Substituting these into the constraint equation:
$$ (-\vec{v} \cdot \hat{u}_A) + (-\vec{v} \cdot \hat{u}_B) + (-\vec{v} \cdot \hat{u}_C) = 0 $$ $$ \vec{v} \cdot (\hat{u}_A + \hat{u}_B + \hat{u}_C) = 0 $$This result is physically profound. It states that the velocity vector $\vec{v}$ is always perpendicular to the vector sum of the unit vectors along the strings. Let’s define this resultant vector as $\vec{S}$:
$$ \vec{S} = \hat{u}_A + \hat{u}_B + \hat{u}_C $$The bead is constrained to move in a direction perpendicular to $\vec{S}$. This is dynamically equivalent to a particle sliding on a smooth rigid surface whose normal vector is parallel to $\vec{S}$.

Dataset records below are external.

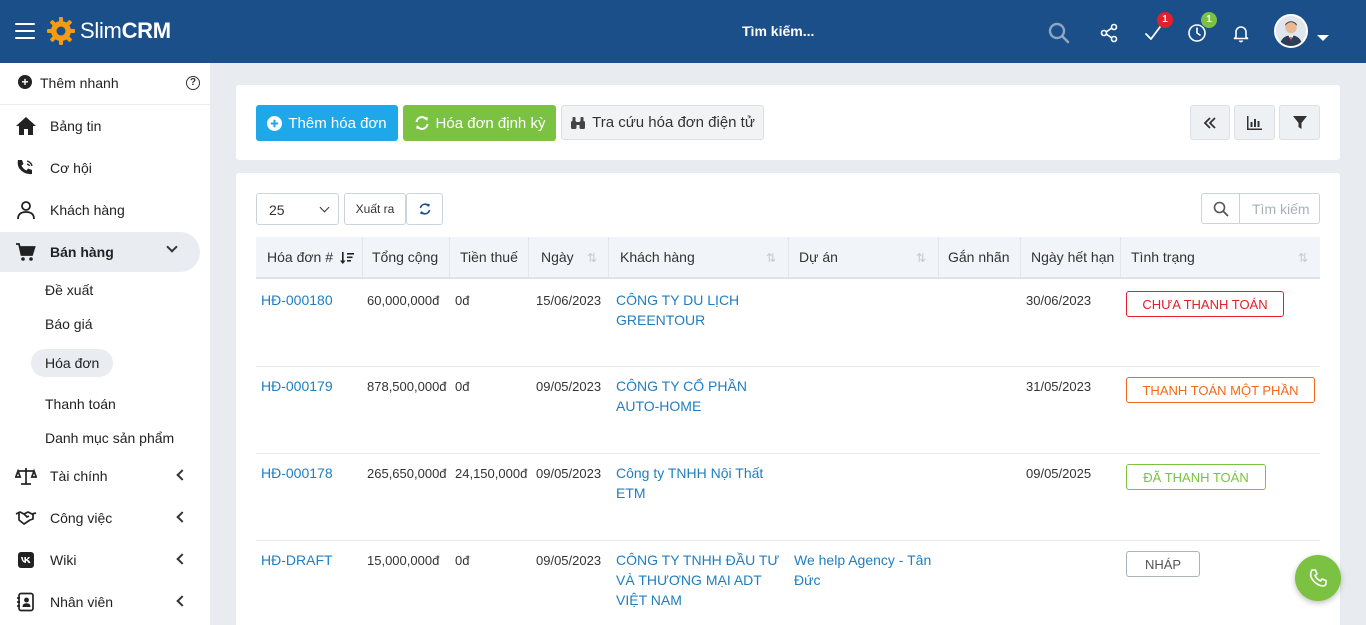 This screenshot has width=1366, height=625. I want to click on handshake-icon, so click(26, 518). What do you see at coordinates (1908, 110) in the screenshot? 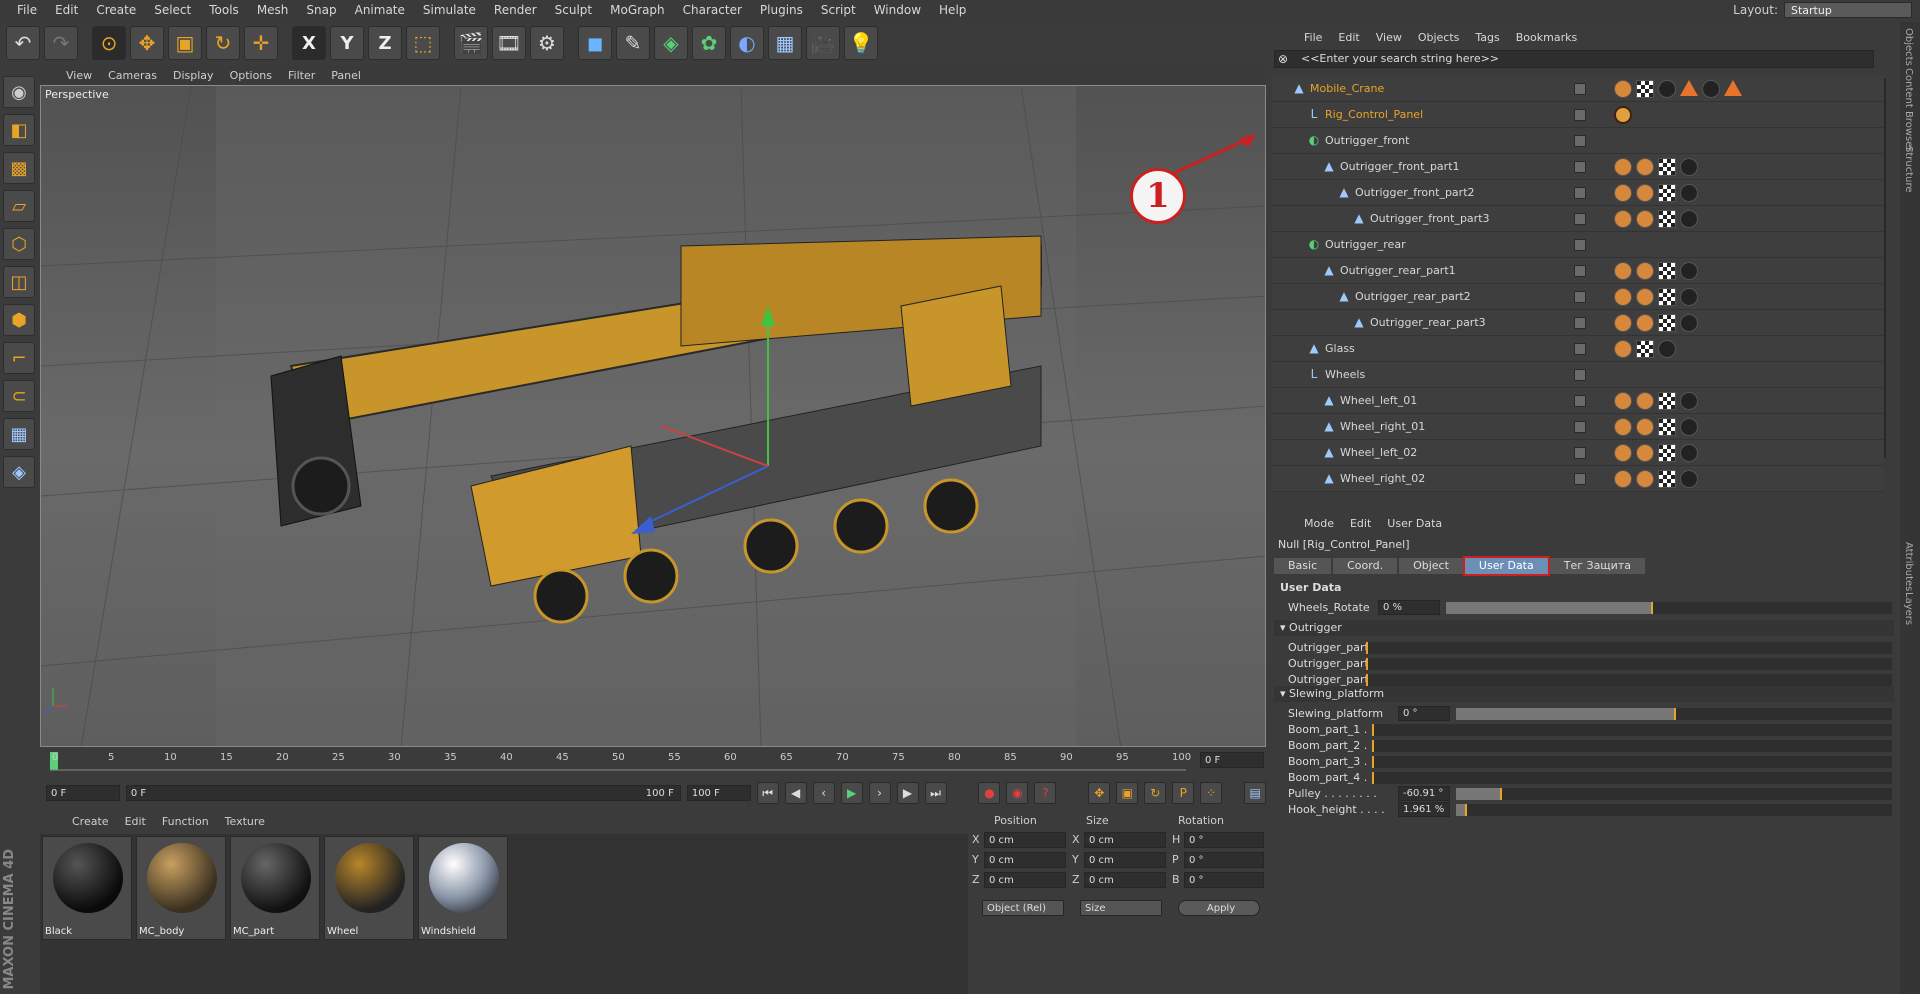
I see `side-tab-content-browser: Content Browser` at bounding box center [1908, 110].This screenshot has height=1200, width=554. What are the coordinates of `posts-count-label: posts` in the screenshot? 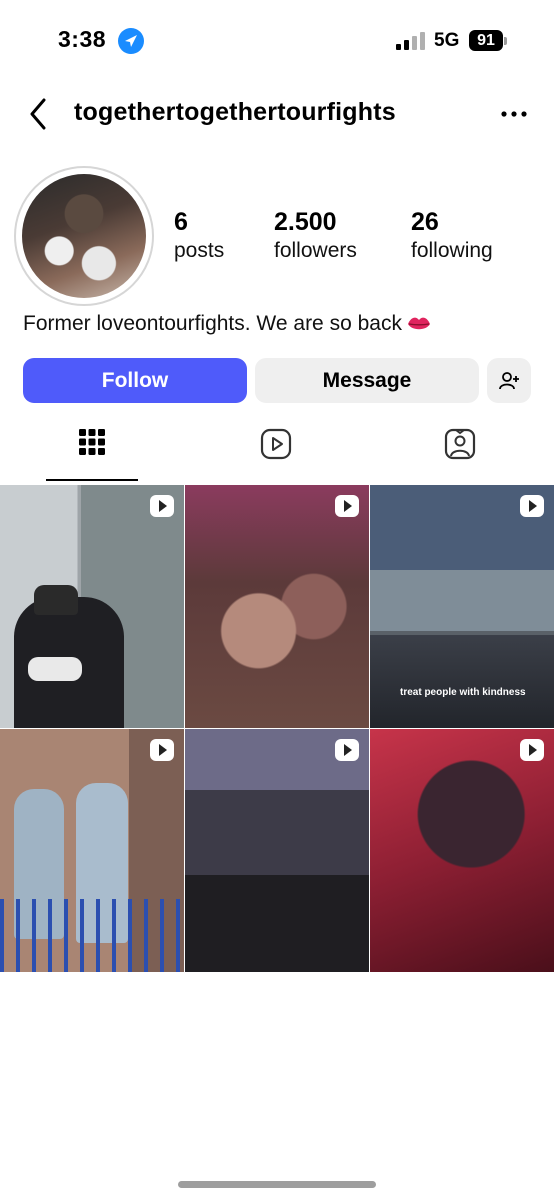 It's located at (200, 250).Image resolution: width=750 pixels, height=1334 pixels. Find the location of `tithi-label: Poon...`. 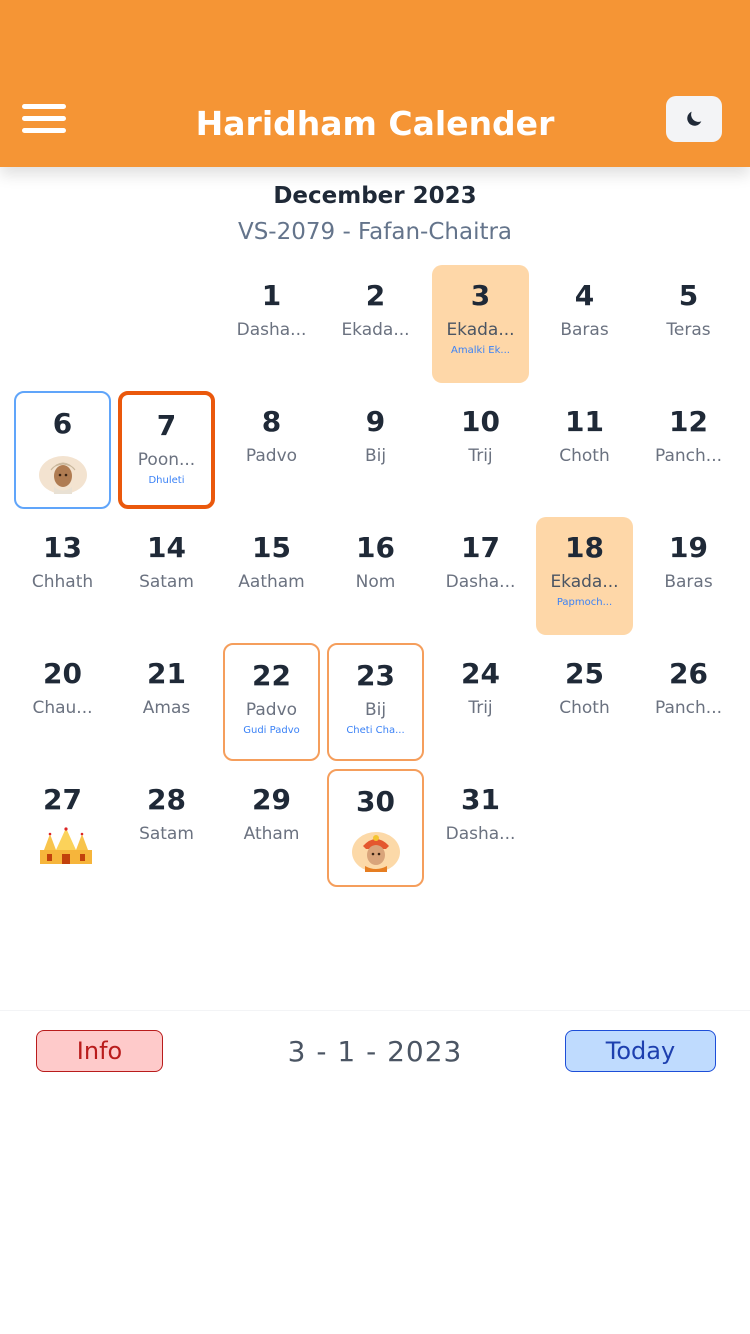

tithi-label: Poon... is located at coordinates (166, 460).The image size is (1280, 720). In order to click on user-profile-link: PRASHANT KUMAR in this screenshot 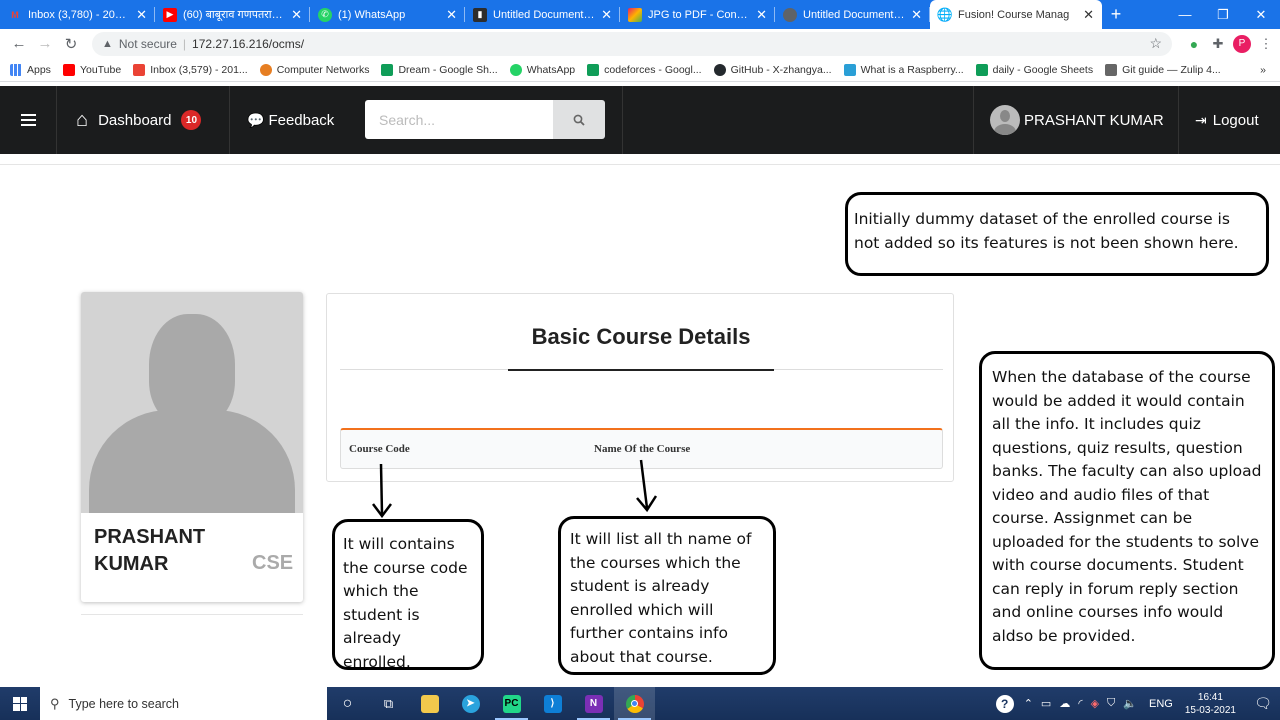, I will do `click(1077, 120)`.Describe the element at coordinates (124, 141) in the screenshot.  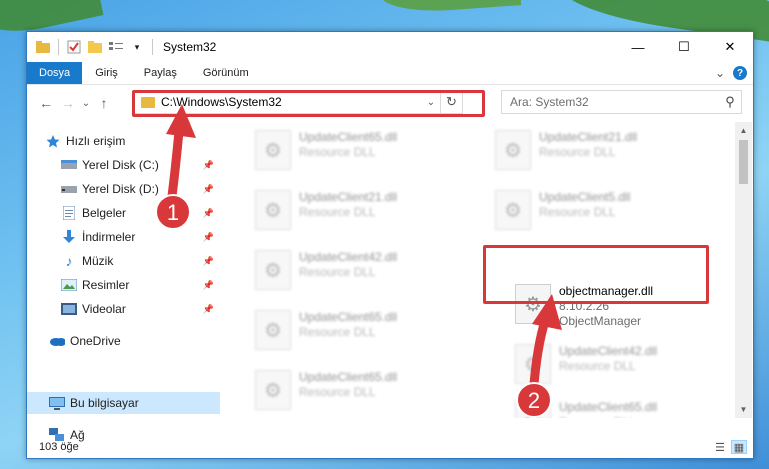
I see `sidebar-item-quick-access: Hızlı erişim` at that location.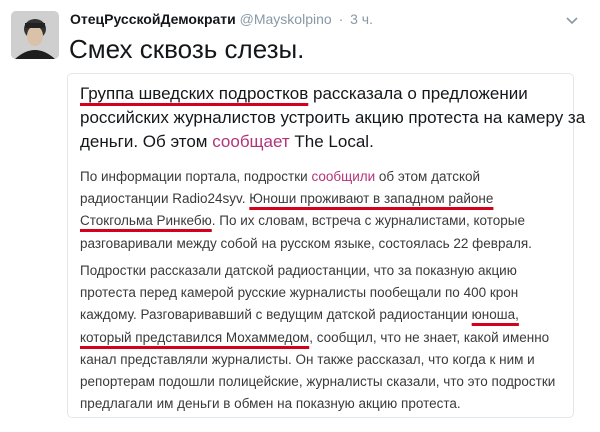 Image resolution: width=600 pixels, height=432 pixels. Describe the element at coordinates (196, 176) in the screenshot. I see `paragraph-text: По информации портала, подростки` at that location.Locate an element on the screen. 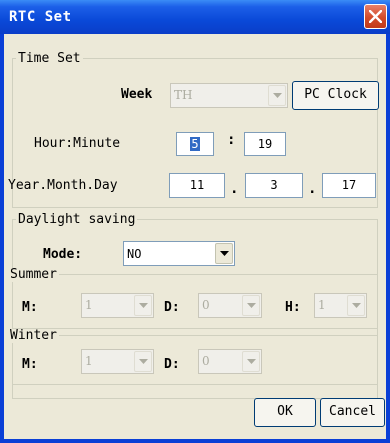  close-icon is located at coordinates (376, 16).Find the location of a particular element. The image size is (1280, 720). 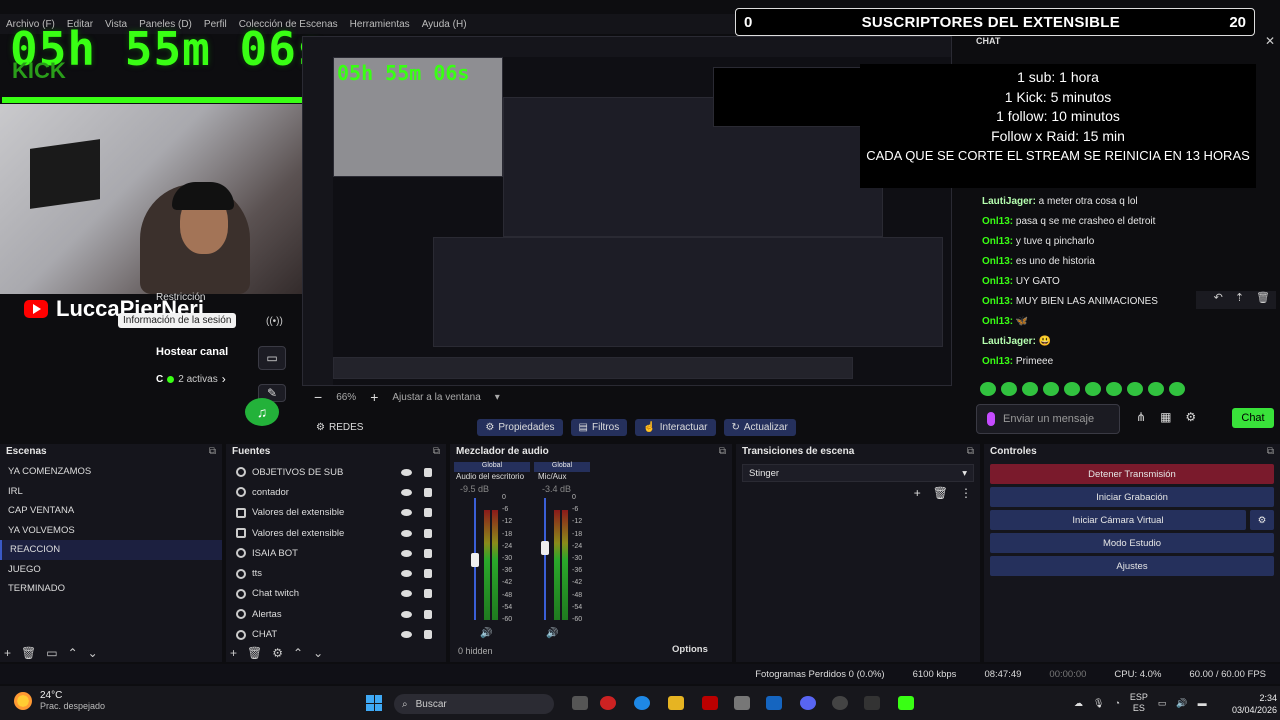

mail-icon is located at coordinates (774, 703).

Calculating the Effective Incline Angle
We define a coordinate system with the x-axis horizontal (leftward positive to match the diagram’s geometry of A and B) and y-axis vertical (upward positive).
- $\hat{u}_A$: Points towards A. Angle $\alpha$ with horizontal. $\hat{u}_A = \cos\alpha \hat{i} + \sin\alpha \hat{j}$
- $\hat{u}_B$: Points towards B. Angle $\beta$ with horizontal. $\hat{u}_B = \cos\beta \hat{i} + \sin\beta \hat{j}$
- $\hat{u}_C$: Points towards C (Vertical). $\hat{u}_C = 0\hat{i} + 1\hat{j}$
The components of the resultant normal vector $\vec{S}$ are:
$$ S_x = \cos\alpha + \cos\beta $$ $$ S_y = \sin\alpha + \sin\beta + 1 $$Let $\phi$ be the angle this normal vector $\vec{S}$ makes with the vertical ($y$-axis).
$$ \tan\phi = \frac{S_x}{S_y} = \frac{\cos\alpha + \cos\beta}{1 + \sin\alpha + \sin\beta} $$Acceleration Calculation
The bead behaves like a block on a frictionless incline. The “plane” of motion is perpendicular to the normal $\vec{S}$. If the normal makes an angle $\phi$ with the vertical, the plane makes an angle $\phi$ with the horizontal.
The acceleration of a body sliding down a smooth incline of angle $\phi$ is:
$$ a = g \sin\phi $$From the geometry of the tangent/triangle associated with $\phi$:
$$ \theta = \phi = \tan^{-1} \left( \frac{\cos\alpha + \cos\beta}{1 + \sin\alpha + \sin\beta} \right) $$